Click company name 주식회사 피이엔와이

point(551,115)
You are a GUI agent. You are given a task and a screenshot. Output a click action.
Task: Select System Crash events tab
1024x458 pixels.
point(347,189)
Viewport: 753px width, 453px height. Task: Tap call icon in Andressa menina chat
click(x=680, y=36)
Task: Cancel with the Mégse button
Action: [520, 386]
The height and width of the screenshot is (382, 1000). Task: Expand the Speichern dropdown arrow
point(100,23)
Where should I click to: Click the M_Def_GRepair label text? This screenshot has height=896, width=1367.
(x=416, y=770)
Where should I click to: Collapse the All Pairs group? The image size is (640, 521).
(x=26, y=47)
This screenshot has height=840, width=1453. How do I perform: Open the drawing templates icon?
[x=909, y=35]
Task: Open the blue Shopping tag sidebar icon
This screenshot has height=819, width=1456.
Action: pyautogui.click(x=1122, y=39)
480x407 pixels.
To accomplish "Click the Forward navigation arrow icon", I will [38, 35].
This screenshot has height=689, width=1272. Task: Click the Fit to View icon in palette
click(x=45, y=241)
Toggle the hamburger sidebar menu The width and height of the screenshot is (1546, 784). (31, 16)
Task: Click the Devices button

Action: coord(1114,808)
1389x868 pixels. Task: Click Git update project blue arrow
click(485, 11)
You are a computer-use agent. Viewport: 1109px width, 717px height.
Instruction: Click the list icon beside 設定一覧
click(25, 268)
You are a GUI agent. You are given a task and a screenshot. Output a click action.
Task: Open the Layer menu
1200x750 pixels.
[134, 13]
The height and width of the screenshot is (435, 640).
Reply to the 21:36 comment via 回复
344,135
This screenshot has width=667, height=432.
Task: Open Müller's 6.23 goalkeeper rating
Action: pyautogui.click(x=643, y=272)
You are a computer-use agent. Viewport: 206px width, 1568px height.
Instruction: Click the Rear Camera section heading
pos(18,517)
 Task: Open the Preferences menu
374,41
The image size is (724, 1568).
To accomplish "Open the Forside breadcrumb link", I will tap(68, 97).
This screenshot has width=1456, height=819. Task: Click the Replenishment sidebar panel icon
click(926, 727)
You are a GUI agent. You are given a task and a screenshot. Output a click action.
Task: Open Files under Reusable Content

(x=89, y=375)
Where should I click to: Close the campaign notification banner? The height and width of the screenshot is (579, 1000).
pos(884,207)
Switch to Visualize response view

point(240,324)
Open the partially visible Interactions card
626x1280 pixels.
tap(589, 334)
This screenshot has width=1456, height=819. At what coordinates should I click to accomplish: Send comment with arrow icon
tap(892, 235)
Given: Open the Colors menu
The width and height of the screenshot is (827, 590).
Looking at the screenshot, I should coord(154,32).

################

Put all the lines above into a Markdown table with two columns, No. and Line, numbering the rows in order and omitting any blank lines.

| No. | Line |
|---|---|
| 1 | Click company name 주식회사 피이엔와이 |
| 2 | point(551,115) |
| 3 | You are a GUI agent. You are given a task and a screenshot. Output a click action. |
| 4 | Task: Select System Crash events tab |
| 5 | 1024x458 pixels. |
| 6 | point(347,189) |
| 7 | Viewport: 753px width, 453px height. Task: Tap call icon in Andressa menina chat |
| 8 | click(x=680, y=36) |
| 9 | Task: Cancel with the Mégse button |
| 10 | Action: [520, 386] |
| 11 | The height and width of the screenshot is (382, 1000). Task: Expand the Speichern dropdown arrow |
| 12 | point(100,23) |
| 13 | Where should I click to: Click the M_Def_GRepair label text? This screenshot has height=896, width=1367. |
| 14 | (x=416, y=770) |
| 15 | Where should I click to: Collapse the All Pairs group? The image size is (640, 521). |
| 16 | (x=26, y=47) |
| 17 | This screenshot has height=840, width=1453. How do I perform: Open the drawing templates icon? |
| 18 | [x=909, y=35] |
| 19 | Task: Open the blue Shopping tag sidebar icon |
| 20 | This screenshot has height=819, width=1456. |
| 21 | Action: pyautogui.click(x=1122, y=39) |
| 22 | 480x407 pixels. |
| 23 | To accomplish "Click the Forward navigation arrow icon", I will [38, 35]. |
| 24 | This screenshot has height=689, width=1272. Task: Click the Fit to View icon in palette |
| 25 | click(x=45, y=241) |
| 26 | Toggle the hamburger sidebar menu The width and height of the screenshot is (1546, 784). (31, 16) |
| 27 | Task: Click the Devices button |
| 28 | Action: coord(1114,808) |
| 29 | 1389x868 pixels. Task: Click Git update project blue arrow |
| 30 | click(485, 11) |
| 31 | You are a computer-use agent. Viewport: 1109px width, 717px height. |
| 32 | Instruction: Click the list icon beside 設定一覧 |
| 33 | click(25, 268) |
| 34 | You are a GUI agent. You are given a task and a screenshot. Output a click action. |
| 35 | Task: Open the Layer menu |
| 36 | 1200x750 pixels. |
| 37 | [134, 13] |
| 38 | The height and width of the screenshot is (435, 640). |
| 39 | Reply to the 21:36 comment via 回复 |
| 40 | 344,135 |
| 41 | This screenshot has width=667, height=432. |
| 42 | Task: Open Müller's 6.23 goalkeeper rating |
| 43 | Action: pyautogui.click(x=643, y=272) |
| 44 | You are a computer-use agent. Viewport: 206px width, 1568px height. |
| 45 | Instruction: Click the Rear Camera section heading |
| 46 | pos(18,517) |
| 47 |  Task: Open the Preferences menu |
| 48 | 374,41 |
| 49 | The image size is (724, 1568). |
| 50 | To accomplish "Open the Forside breadcrumb link", I will tap(68, 97). |
| 51 | This screenshot has width=1456, height=819. Task: Click the Replenishment sidebar panel icon |
| 52 | click(926, 727) |
| 53 | You are a GUI agent. You are given a task and a screenshot. Output a click action. |
| 54 | Task: Open Files under Reusable Content |
| 55 | (x=89, y=375) |
| 56 | Where should I click to: Close the campaign notification banner? The height and width of the screenshot is (579, 1000). |
| 57 | pos(884,207) |
| 58 | Switch to Visualize response view |
| 59 | point(240,324) |
| 60 | Open the partially visible Interactions card |
| 61 | 626x1280 pixels. |
| 62 | tap(589, 334) |
| 63 | This screenshot has width=1456, height=819. At what coordinates should I click to accomplish: Send comment with arrow icon |
| 64 | tap(892, 235) |
| 65 | Given: Open the Colors menu |
| 66 | The width and height of the screenshot is (827, 590). |
| 67 | Looking at the screenshot, I should coord(154,32). |